Keep every line in which "computer" occurs and drop the rest of the data.

== == ==

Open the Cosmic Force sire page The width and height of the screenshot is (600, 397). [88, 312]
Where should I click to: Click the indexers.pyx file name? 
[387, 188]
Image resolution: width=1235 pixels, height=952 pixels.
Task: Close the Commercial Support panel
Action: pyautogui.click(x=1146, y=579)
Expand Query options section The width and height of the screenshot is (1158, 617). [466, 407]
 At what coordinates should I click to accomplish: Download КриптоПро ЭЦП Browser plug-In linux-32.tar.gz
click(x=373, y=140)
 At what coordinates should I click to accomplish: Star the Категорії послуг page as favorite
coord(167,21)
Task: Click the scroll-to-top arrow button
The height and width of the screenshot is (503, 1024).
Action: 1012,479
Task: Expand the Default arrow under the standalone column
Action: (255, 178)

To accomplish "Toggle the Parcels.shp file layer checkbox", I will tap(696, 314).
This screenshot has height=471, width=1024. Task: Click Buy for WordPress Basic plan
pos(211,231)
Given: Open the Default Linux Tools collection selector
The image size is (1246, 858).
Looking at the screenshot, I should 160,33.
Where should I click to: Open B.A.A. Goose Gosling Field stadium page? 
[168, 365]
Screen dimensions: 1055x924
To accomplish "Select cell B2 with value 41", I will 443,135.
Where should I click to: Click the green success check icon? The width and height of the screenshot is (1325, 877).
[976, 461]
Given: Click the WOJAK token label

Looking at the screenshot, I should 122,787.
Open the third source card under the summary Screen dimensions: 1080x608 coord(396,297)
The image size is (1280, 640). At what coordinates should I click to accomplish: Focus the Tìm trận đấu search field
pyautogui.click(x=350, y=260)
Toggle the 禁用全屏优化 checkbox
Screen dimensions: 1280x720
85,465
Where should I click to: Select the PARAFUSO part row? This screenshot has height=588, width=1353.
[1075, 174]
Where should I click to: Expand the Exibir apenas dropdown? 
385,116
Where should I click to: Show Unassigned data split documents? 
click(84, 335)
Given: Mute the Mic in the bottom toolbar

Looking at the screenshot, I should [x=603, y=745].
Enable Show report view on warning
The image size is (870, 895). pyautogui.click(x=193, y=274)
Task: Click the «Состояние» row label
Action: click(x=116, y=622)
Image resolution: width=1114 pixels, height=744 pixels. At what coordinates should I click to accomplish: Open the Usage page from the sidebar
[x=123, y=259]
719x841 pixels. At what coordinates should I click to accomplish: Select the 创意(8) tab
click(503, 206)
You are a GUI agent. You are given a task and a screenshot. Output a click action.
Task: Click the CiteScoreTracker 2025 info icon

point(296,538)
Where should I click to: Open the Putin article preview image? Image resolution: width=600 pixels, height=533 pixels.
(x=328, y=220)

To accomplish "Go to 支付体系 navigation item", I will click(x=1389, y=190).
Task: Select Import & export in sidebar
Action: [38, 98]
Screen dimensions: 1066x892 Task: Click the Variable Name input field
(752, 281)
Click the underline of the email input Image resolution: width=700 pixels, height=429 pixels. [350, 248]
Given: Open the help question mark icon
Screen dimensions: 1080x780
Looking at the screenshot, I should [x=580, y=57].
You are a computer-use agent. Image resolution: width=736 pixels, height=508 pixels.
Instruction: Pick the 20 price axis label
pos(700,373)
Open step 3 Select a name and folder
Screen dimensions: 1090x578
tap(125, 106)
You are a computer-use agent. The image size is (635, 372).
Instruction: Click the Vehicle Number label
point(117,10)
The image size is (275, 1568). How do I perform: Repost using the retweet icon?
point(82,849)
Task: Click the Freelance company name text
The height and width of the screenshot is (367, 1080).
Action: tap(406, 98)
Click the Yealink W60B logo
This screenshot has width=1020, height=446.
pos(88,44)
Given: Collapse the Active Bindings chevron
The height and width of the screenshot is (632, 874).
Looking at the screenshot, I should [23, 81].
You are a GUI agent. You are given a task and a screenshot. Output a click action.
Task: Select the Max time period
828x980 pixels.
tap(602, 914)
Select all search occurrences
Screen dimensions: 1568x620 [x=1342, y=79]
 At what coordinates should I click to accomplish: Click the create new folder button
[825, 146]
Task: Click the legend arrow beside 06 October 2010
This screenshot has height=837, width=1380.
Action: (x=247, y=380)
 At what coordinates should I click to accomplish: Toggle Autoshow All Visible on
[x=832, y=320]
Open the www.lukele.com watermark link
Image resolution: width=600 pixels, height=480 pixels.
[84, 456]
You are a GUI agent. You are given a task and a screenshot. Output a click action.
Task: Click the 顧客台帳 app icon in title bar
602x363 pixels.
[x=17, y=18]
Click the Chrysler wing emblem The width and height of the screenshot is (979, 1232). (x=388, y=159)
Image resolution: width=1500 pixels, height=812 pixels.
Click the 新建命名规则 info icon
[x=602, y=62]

== == ==

#### Expected output:
You are a computer-use agent. Image resolution: width=736 pixels, height=508 pixels.
You are a computer-use agent. The image size is (635, 372).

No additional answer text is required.